Andrew Chesher, FBA (born 1948) is a British economist and the William Stanley Jevons Professor of Economics and Economic Measurement at the Department of Economics, University College London and Director of the ESRC Centre for Microdata Methods and Practice (CeMMAP) at the Institute for Fiscal Studies. He is a Fellow of the Econometric Society, Foreign Honorary Member of the American Economic Association, and Fellow of the British Academy where he chaired its Economics and Economic History Section from 2009 to 2012. Additionally, Chesher was the President of the Royal Economic Society from 2016-2018 and from 2001 to 2005 he was Chair of the Economic and Social Research Council's Research Grants Board. [1]

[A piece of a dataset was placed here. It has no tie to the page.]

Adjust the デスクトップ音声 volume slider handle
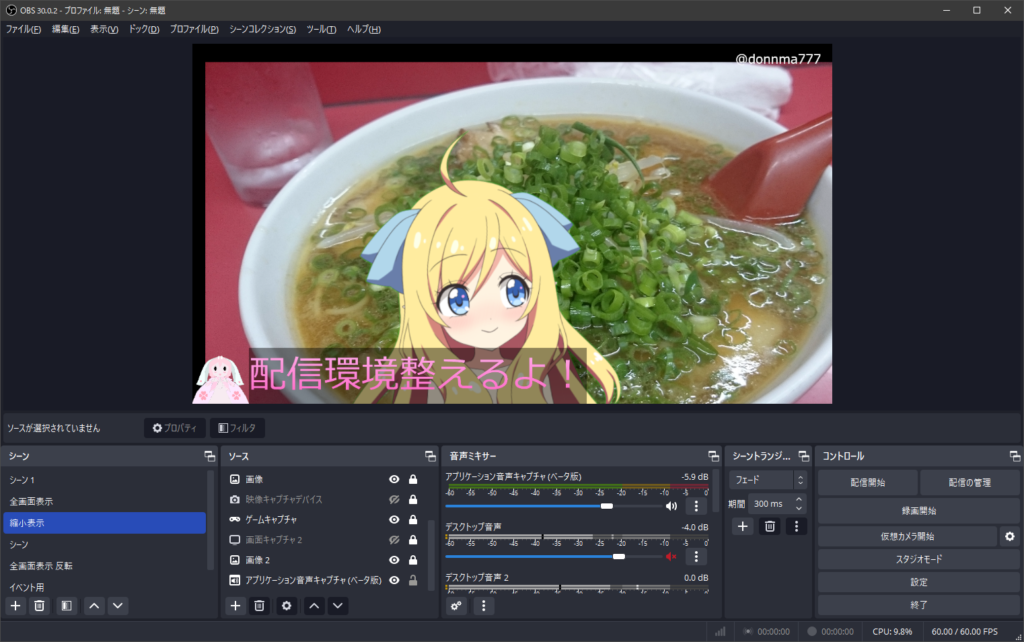 pyautogui.click(x=619, y=556)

He belongs to the world's foremost econometricians [2] and his research focuses on microeconometric theory, applications of complex econometric modeling, measurement error models and limited information models. Chesher's work in econometric theory has led to many crucial developments such as methods for measuring and detecting the heterogeneity in individual responses to changes in economic variables. [3]

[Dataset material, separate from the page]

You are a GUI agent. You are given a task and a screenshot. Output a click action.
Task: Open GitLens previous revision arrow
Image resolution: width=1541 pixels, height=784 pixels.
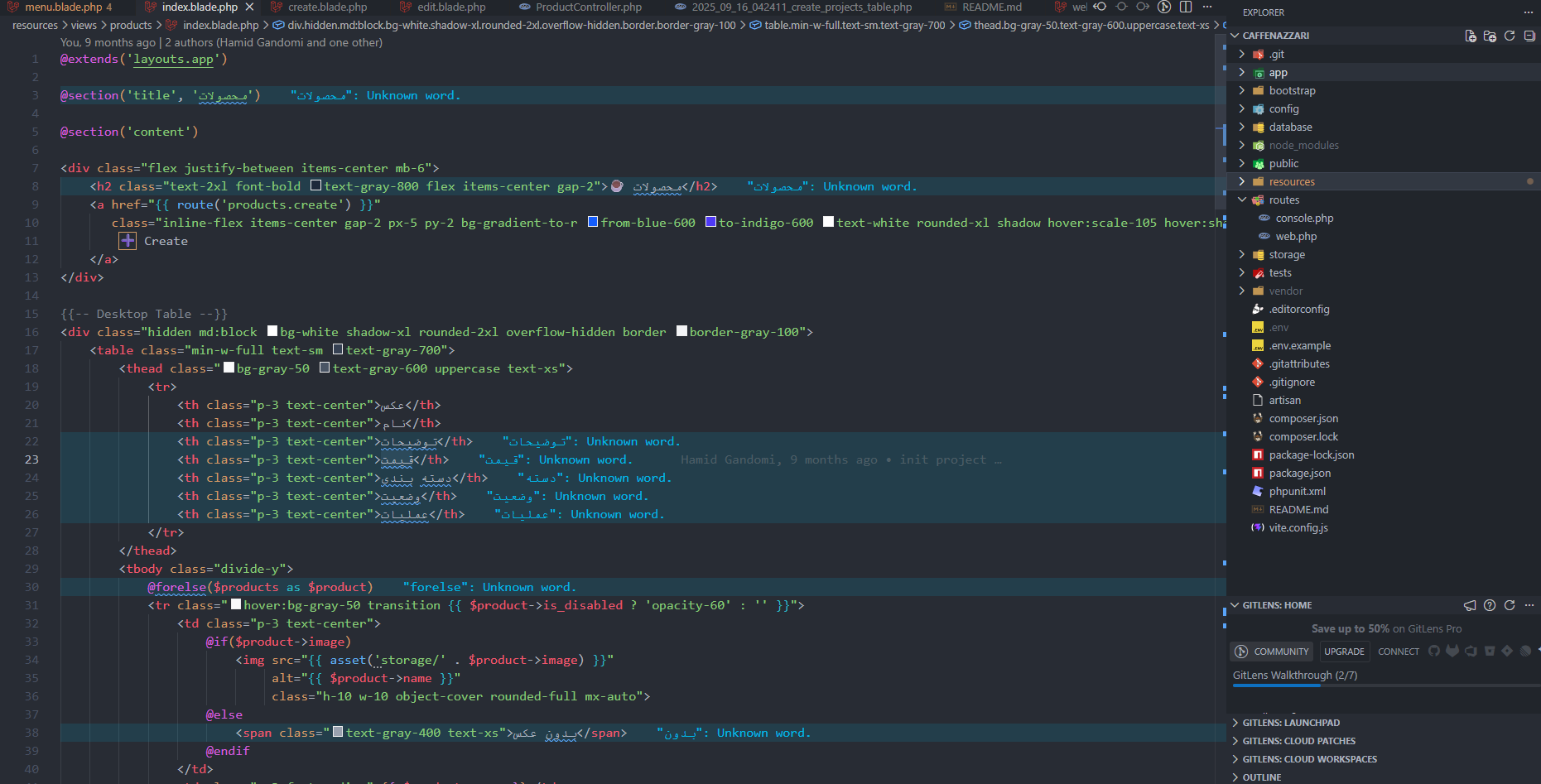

Chesher graduated with a first-class degree in mathematics, economics, and statistics from the University of Birmingham in 1970. From 1971 to 1983 he lectured in economics at the same university before becoming the head of the department of economics at the University of Bristol in 1987. He lectured in econometrics at the University of Bristol until 1999, when he became a professor of economics at the University College London. In 2000, Chesher founded the Centre for Microdata Methods and Practice as a joint venture by University College London and Institute for Fiscal Studies. [4]

Apart from his career in academia, Chesher has applied much of his theoretical work on real world problems such as highway conditions in Brazil and India which was crucial for developing the World Bank's Highway Design and Maintenance Models. Moreover, his research and modeling of marriage, fertility and labour force participation in Malaysia aided the United Nations Development Program of Malaysia's population policy in the 1990s. [5]

Notes

  1. "Andrew Chesher". University College London. Retrieved 2019-01-25.
  2. "Top 10% Institutions and Economists in the Field of Econometrics, as of December 2019". IDEAS. Retrieved 2019-01-25.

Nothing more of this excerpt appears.